→ WHAT TO PRODUCE
Copy the stretch of the COVID-19 article header from "5. Adjunct Clinical" through "is properly cited.", word for word.

--- QUOTED PASSAGE Enclosed Below ---

COVID-19 Presenting as Rhabdomyolysis in the Intensive Care Unit.

Anup Kumar Trikannad Ashwini Kumar, M.D ¹, Sruthi Vellanki, M.D.², Eduardo E. Chang, M.D ^3*, Gaurav Kumar, M.D.⁴, Girish Kunapareddi. M.D.⁵.

1. Clinical Director for Internal Medical Student Clerkships Program Adjunct Clinical Assistant Professor of Medicine Indiana University School of Medicine Internal Medicine Specialist Terra Haute Indiana.

2. Adjunct Clinical Assistant Professor of Medicine Indiana University School of Medicine Internal Medicine Specialist Terra Haute, Indiana.

3. Pulmonary, Sleep, Critical Care Specialist, Clinical Assistant Professor of Medicine, University of Texas Medical Branch, Texas, The Lung Institute, Houston Texas.

4. Adjunct Clinical Assistant Professor of Medicine Indiana University School of Medicine Nephrology Specialist Terra Haute, Indiana.

5. Adjunct Clinical Assistant Professor of Medicine Indiana University School of Medicine Hematology Oncology Specialist Terra Haute, Indiana.

Corresponding Author: Eduardo E. Chang, M.D., M.B.A., Clinical Assistant Professor of Medicine University of Texas Medical Branch, Texas

Copy Right: © 2021 Eduardo E. Chang, M.D., M.B.A, this is an open access article distributed under the Creative Commons Attribution License, which permits unrestricted use, distribution, and reproduction in any medium, provided the original work is properly cited.

--- End of Enclosed QUOTED PASSAGE ---
--- RECORDED DATA Enclosed Below ---

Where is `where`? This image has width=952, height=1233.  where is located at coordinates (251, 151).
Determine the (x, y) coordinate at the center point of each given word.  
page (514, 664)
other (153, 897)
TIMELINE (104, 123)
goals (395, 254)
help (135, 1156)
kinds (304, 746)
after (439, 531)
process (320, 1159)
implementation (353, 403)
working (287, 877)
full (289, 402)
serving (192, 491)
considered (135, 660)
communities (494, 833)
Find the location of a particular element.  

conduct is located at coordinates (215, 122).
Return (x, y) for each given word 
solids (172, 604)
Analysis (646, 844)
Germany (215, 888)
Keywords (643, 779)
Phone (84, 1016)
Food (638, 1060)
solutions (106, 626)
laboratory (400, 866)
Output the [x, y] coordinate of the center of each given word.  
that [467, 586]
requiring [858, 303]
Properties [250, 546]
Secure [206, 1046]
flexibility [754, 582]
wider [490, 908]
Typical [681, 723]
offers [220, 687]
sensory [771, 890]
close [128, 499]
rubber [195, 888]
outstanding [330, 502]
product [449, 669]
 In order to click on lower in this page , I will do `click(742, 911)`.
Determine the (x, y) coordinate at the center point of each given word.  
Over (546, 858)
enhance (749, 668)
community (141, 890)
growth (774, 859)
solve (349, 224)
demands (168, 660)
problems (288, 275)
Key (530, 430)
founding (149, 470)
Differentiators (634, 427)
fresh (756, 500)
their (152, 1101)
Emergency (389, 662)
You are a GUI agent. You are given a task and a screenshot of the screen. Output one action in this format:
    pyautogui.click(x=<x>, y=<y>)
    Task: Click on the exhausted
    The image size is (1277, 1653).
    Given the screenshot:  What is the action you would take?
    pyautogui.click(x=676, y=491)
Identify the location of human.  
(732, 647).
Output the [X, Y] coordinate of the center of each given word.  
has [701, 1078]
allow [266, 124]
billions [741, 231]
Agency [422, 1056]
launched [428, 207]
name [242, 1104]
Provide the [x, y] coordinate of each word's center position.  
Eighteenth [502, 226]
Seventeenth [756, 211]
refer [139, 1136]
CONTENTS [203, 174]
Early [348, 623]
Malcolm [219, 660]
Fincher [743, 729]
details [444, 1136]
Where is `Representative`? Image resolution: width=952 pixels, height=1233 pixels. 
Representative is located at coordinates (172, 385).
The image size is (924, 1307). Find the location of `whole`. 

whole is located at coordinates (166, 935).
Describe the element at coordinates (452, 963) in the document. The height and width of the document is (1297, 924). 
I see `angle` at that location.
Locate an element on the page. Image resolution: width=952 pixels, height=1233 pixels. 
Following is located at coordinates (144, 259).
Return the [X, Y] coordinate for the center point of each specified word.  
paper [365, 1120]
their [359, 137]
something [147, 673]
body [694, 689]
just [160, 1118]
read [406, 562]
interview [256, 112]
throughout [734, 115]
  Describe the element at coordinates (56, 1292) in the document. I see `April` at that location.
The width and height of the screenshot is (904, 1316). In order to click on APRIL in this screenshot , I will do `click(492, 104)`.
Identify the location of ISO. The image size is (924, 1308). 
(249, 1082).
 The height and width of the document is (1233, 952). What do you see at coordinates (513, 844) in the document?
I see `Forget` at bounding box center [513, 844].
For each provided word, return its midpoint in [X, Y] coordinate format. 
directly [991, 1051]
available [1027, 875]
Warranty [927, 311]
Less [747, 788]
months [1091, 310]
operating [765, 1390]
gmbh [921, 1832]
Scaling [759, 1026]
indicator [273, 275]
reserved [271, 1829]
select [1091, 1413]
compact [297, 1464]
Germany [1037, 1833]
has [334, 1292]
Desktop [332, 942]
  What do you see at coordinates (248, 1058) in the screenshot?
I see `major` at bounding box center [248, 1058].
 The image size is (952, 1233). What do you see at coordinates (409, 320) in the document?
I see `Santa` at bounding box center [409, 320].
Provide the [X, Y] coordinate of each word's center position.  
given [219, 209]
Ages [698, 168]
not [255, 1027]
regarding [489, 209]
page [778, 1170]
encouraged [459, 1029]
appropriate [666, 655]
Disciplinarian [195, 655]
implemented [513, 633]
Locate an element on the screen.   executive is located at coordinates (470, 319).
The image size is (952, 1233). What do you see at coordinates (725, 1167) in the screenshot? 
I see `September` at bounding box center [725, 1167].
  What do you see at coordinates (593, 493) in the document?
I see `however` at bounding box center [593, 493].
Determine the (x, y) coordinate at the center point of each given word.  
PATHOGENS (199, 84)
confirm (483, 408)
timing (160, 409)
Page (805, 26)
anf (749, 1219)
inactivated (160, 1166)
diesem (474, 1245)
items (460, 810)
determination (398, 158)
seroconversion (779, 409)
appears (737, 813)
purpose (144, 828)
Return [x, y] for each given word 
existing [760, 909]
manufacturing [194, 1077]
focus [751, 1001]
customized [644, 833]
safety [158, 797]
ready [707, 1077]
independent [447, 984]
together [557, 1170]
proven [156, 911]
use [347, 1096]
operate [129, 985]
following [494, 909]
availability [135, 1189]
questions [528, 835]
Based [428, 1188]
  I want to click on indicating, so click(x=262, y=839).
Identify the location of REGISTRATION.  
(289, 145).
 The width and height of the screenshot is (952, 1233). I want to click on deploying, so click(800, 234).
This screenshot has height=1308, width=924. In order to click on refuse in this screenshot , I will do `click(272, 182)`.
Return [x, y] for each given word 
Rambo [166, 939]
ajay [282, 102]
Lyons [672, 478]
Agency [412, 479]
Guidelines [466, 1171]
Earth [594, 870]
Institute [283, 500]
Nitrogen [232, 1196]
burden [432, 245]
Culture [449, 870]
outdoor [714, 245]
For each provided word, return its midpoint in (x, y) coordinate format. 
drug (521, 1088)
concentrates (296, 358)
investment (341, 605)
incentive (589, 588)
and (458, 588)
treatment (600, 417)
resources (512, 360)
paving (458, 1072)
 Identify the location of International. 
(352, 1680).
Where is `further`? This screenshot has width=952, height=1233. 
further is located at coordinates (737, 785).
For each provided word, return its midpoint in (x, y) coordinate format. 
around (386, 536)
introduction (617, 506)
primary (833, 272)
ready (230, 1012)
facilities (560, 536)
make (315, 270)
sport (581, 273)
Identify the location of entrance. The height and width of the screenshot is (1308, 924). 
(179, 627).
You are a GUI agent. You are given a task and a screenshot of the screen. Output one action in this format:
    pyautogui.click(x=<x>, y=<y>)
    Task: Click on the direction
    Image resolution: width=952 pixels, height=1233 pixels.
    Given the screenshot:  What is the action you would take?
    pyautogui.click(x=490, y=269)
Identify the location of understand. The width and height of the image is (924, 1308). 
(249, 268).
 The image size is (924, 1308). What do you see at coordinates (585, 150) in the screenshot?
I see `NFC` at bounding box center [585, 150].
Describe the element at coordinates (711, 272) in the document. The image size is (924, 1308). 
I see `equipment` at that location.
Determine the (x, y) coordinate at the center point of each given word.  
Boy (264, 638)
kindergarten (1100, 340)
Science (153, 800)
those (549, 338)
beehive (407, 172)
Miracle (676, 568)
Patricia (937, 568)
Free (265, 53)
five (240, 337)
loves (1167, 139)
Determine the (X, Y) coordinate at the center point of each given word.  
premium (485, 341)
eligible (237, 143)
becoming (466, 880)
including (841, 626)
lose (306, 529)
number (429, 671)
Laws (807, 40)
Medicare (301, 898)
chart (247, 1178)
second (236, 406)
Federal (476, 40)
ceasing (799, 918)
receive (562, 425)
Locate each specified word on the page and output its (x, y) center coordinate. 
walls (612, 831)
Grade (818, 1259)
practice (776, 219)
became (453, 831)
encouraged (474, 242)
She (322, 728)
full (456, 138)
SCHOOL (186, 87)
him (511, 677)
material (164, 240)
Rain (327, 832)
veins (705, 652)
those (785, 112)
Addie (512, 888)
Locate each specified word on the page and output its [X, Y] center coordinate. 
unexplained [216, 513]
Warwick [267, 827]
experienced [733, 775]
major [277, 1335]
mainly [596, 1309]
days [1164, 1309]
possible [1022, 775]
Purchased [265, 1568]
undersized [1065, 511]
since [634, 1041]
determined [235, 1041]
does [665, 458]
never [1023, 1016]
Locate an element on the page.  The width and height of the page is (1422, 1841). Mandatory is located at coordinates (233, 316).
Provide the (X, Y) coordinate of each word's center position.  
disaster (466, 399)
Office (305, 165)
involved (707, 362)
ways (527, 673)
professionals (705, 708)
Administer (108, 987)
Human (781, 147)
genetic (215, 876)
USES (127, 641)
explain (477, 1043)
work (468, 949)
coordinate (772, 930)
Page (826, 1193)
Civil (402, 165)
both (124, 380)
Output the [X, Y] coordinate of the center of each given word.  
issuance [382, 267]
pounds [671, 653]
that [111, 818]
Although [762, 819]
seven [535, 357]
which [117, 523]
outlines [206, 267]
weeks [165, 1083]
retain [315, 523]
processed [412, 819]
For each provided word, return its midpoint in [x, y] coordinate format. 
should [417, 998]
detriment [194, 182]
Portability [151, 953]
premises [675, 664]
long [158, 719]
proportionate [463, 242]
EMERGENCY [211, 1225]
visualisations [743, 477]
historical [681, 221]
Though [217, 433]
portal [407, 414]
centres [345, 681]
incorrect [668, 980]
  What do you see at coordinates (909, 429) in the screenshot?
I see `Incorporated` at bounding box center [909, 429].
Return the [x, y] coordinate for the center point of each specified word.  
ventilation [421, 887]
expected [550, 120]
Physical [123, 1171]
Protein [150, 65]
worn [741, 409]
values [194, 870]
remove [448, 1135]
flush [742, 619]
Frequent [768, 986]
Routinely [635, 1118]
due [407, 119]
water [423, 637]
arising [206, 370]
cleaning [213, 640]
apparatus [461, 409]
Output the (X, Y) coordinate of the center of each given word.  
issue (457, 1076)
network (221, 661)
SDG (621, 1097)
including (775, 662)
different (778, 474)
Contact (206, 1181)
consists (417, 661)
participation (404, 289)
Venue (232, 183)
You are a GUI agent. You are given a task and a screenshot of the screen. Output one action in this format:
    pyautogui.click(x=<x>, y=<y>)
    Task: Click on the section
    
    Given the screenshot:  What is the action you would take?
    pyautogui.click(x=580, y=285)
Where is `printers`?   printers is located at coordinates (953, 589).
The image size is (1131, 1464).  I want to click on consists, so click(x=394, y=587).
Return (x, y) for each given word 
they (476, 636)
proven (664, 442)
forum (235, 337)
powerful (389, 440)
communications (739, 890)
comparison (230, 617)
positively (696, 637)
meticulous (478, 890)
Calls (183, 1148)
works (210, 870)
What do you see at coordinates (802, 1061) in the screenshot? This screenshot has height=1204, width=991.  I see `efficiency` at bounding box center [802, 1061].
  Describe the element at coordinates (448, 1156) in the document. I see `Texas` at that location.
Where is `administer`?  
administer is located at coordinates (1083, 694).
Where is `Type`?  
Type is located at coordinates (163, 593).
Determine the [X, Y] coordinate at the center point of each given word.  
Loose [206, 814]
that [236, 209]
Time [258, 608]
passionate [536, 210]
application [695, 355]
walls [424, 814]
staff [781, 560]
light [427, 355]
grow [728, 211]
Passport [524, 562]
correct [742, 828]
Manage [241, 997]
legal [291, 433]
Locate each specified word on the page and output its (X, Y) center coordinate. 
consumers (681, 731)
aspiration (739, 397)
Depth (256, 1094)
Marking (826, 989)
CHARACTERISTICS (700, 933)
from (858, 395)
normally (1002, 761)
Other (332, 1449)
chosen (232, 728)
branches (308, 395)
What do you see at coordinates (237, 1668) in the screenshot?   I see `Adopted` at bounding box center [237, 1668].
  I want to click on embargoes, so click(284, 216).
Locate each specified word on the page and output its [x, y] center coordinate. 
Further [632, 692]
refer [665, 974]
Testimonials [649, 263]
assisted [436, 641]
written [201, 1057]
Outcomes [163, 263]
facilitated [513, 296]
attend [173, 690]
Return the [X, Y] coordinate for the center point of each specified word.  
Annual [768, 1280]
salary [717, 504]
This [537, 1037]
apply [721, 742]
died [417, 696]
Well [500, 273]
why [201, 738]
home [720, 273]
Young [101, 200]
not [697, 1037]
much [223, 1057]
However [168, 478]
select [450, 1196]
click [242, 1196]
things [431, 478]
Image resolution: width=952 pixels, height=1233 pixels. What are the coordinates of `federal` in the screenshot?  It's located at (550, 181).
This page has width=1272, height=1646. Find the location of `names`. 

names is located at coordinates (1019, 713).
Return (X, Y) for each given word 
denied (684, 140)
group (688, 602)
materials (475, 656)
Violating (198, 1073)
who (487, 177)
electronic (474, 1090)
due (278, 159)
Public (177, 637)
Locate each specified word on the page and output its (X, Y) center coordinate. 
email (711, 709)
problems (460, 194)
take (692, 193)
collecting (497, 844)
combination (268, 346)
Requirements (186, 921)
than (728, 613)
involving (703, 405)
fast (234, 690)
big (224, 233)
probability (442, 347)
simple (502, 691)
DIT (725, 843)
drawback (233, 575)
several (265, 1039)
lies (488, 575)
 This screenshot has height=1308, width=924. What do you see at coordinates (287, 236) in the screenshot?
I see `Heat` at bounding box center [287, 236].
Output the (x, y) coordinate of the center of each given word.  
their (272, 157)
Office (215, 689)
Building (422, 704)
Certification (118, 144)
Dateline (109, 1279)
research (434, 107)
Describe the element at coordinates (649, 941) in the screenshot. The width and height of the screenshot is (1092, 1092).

--- End of Enclosed RECORDED DATA ---

→ TASK RESULT
5. Adjunct Clinical Assistant Professor of Medicine Indiana University School of Medicine Hematology Oncology Specialist Terra Haute, Indiana.

Corresponding Author: Eduardo E. Chang, M.D., M.B.A., Clinical Assistant Professor of Medicine University of Texas Medical Branch, Texas

Copy Right: © 2021 Eduardo E. Chang, M.D., M.B.A, this is an open access article distributed under the Creative Commons Attribution License, which permits unrestricted use, distribution, and reproduction in any medium, provided the original work is properly cited.